Como última tentativa de fazer o rei voltar atrás em suas ordens, Paulina, amiga fiel de Hermíone casada com Antígono, senhor siciliano muito bem quisto pelo rei, procura Vossa Majestade, tendo nos braços a recém-nascida, achando que assim que Leonte visse a filha, teria o espírito quebrantado pelo amor. Nada feito. Leonte repudia a menina, nega-lhe a paternidade, e manda Antígono matar a princesa, deixando-a à deriva num pequeno bote, até que sucumba às necessidades do espírito encarnado. Emília, dama de companhia da rainha, transmite à Hermíone o trágico desenrolar desta história, e amparada por Paulina, a rainha desmaia.
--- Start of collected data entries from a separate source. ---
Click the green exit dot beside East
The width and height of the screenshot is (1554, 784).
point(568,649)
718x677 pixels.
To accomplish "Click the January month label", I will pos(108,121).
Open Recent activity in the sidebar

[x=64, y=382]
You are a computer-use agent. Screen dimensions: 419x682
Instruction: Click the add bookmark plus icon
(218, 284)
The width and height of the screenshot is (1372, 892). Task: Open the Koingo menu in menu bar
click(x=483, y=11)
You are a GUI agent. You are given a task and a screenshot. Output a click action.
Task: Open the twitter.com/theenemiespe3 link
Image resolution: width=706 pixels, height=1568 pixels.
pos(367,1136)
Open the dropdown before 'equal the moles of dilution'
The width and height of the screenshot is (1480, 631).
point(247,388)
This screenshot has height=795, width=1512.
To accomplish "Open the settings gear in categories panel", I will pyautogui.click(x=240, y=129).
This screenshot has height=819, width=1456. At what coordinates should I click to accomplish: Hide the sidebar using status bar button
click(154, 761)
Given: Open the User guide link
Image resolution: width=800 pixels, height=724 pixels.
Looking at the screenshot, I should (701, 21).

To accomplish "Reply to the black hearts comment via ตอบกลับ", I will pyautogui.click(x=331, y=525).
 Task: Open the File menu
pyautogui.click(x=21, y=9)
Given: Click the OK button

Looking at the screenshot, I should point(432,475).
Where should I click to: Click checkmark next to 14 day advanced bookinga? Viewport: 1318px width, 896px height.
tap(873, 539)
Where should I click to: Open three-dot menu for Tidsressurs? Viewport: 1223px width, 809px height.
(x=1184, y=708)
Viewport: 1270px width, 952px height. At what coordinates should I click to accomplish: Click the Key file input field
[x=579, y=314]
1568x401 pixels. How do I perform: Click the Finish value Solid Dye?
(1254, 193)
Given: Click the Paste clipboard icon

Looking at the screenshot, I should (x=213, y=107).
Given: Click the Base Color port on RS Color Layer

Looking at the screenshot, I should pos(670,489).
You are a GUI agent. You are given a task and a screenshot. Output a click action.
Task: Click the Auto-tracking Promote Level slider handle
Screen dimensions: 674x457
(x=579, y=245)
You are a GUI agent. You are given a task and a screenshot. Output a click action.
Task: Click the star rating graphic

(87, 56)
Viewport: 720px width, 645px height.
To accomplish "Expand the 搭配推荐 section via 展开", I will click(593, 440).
Naquele instante, Hermíone fora condenada à morte, a menina expatriada: o caos habitava o reino da Sicília. Com este quadro pintado por intermédio da dor, parecendo que nada de pior podia acontecer, chega a notícia da morte de Mamílio, que definhara de tristeza e vergonha, ao ver o pai condenar a mãe a tão cruel fim. Ao saber do passamento do filho, o rei é avisado que Hermíone não aguentara tamanho sofrimento, e morrera também. Com a morte da esposa, Leonte cai em si, mas já é tarde demais. O oráculo havia dito que se o rei insistisse nessa insanidade, perderia até o último de seus herdeiros. Naquele instante, Leonte deu-se conta do absurdo de seus atos, e tentou saber do paradeiro de Antígono e da filha, contudo o pior havia acontecido. Os dois haviam sumido. Àquela hora, de certo, a princesinha estava morta.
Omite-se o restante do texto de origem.